START Data provided
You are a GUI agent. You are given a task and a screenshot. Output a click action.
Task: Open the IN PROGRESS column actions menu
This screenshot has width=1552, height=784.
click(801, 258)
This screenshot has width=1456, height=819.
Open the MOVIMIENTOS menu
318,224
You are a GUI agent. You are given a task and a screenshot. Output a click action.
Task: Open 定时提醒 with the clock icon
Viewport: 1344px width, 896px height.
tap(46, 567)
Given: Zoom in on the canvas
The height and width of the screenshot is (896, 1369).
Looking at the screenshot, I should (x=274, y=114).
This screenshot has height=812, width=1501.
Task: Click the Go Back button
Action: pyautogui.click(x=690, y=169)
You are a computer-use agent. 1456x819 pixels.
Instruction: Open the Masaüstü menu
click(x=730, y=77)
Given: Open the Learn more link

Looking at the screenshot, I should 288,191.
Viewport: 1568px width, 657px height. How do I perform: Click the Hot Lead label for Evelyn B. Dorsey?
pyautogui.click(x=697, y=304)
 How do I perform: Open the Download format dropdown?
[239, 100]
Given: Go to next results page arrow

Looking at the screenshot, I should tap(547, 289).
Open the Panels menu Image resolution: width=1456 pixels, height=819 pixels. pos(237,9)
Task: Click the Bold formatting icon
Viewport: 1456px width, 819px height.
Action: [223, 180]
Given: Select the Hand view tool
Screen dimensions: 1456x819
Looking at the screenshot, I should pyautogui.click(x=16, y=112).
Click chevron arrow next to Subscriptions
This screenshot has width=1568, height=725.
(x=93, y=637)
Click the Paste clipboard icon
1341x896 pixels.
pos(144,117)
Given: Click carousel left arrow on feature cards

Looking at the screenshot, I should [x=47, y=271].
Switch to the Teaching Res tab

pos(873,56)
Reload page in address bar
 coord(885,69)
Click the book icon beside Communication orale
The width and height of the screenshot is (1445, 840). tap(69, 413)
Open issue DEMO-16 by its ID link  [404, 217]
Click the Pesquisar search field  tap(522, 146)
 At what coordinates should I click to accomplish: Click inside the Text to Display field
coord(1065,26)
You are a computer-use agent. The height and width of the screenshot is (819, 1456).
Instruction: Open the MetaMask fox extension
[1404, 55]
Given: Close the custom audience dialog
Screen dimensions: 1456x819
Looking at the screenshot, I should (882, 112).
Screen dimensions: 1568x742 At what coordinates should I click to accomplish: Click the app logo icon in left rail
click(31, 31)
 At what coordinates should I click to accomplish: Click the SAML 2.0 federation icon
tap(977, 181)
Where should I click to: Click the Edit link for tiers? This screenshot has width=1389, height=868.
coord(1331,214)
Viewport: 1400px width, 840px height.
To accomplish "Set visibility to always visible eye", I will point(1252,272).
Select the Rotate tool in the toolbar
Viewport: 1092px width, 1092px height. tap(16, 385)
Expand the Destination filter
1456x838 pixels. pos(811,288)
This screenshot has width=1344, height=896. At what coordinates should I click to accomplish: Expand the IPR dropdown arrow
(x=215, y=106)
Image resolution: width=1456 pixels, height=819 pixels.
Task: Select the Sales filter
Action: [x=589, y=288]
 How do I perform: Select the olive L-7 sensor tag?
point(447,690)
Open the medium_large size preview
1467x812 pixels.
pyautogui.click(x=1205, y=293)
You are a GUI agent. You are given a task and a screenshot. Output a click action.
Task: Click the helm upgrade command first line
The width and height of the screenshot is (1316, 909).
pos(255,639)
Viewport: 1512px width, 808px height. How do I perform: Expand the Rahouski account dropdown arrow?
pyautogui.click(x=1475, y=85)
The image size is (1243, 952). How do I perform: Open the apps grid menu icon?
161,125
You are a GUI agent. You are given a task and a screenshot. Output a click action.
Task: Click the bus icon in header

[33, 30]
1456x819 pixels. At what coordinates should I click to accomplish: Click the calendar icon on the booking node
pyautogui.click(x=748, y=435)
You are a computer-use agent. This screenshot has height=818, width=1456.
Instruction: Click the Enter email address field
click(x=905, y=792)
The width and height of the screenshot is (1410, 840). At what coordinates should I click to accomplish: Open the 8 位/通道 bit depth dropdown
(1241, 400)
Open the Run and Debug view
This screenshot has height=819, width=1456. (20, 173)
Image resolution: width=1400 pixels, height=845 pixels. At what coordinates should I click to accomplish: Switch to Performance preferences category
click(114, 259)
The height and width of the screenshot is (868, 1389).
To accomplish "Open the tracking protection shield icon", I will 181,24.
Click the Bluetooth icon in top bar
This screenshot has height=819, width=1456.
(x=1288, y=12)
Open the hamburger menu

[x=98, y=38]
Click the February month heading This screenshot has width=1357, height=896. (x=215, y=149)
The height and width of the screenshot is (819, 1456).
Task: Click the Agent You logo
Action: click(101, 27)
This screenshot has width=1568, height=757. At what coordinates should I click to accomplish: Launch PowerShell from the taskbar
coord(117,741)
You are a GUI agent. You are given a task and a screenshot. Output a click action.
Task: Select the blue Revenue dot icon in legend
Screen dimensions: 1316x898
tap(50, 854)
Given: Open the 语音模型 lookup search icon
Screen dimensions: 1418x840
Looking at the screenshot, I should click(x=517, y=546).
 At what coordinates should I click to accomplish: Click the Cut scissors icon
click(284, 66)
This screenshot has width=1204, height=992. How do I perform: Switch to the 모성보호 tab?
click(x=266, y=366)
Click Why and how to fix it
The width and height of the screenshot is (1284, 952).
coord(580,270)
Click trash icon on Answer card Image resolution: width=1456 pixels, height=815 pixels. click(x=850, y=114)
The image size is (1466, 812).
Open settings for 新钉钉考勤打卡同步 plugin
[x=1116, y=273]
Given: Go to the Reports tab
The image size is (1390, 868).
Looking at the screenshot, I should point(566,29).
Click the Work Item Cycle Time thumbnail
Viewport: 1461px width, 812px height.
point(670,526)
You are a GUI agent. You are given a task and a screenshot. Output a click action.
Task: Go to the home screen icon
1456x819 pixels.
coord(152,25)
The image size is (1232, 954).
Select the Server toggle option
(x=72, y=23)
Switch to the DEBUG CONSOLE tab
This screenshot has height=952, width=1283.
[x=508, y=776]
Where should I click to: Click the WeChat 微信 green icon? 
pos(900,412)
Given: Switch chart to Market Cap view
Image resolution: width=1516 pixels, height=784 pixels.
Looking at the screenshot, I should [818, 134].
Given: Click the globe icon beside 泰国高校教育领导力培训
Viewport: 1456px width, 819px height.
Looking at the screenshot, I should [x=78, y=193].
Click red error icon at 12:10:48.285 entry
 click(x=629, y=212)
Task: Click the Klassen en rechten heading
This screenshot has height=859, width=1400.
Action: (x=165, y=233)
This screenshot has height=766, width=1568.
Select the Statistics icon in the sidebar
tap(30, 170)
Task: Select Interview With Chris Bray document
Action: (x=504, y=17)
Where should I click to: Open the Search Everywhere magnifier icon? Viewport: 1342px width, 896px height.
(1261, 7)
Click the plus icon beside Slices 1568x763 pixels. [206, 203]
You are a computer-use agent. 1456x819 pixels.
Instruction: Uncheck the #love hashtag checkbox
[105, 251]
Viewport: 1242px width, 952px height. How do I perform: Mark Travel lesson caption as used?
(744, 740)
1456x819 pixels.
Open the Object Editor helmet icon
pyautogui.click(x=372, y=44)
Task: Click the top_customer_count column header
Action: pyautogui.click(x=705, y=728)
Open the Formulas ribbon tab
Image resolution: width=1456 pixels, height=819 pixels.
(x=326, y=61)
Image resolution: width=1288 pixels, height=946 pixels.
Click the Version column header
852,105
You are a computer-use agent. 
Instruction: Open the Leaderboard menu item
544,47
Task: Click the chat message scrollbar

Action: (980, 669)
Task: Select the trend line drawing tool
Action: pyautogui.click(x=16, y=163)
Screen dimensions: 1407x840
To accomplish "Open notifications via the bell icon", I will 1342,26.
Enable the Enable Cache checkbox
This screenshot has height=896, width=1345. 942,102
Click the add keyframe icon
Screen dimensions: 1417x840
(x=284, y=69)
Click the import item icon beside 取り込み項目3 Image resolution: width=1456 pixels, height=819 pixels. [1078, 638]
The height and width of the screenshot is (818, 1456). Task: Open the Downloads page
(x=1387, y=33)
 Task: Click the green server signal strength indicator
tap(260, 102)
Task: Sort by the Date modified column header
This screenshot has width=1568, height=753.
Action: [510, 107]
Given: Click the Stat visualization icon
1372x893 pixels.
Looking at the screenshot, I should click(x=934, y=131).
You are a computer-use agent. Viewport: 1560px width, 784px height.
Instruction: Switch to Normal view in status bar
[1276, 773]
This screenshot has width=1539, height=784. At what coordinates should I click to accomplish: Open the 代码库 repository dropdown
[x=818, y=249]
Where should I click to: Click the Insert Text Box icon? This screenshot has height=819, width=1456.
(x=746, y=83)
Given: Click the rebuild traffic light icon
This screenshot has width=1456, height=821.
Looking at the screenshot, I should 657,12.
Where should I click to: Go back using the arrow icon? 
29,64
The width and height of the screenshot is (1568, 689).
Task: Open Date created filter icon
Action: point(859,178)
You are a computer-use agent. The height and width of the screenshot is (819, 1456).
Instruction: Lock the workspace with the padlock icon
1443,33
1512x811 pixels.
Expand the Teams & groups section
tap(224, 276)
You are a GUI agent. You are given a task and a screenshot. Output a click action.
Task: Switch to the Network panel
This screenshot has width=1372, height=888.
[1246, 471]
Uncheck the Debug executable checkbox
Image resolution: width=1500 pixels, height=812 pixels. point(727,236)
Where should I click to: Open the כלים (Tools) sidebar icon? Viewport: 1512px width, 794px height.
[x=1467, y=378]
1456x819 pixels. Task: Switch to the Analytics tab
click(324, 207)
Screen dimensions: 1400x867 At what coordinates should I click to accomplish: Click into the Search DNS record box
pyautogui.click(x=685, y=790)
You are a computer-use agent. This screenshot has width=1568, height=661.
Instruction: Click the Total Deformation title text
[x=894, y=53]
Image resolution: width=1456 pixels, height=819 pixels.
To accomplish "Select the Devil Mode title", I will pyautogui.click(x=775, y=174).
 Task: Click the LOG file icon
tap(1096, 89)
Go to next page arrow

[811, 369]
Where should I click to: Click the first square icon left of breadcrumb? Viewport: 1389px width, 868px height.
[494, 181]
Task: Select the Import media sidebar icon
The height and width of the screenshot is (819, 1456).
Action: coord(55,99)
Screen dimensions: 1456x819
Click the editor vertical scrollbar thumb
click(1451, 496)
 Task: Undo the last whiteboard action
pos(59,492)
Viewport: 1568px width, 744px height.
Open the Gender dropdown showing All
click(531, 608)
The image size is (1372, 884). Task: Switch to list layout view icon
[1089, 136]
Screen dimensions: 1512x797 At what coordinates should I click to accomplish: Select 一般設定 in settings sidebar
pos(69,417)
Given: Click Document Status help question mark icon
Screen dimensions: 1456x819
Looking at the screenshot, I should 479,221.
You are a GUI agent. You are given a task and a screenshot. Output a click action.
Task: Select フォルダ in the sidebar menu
END Data provided
• **Exercise description**: Only the lines from the beginning of the material to the line containing "This screenshot has width=1456, height=819." should be echoed, verbatim and in full.

• **Expected answer**:
You are a GUI agent. You are given a task and a screenshot. Output a click action.
Task: Open the IN PROGRESS column actions menu
This screenshot has width=1552, height=784.
click(801, 258)
This screenshot has width=1456, height=819.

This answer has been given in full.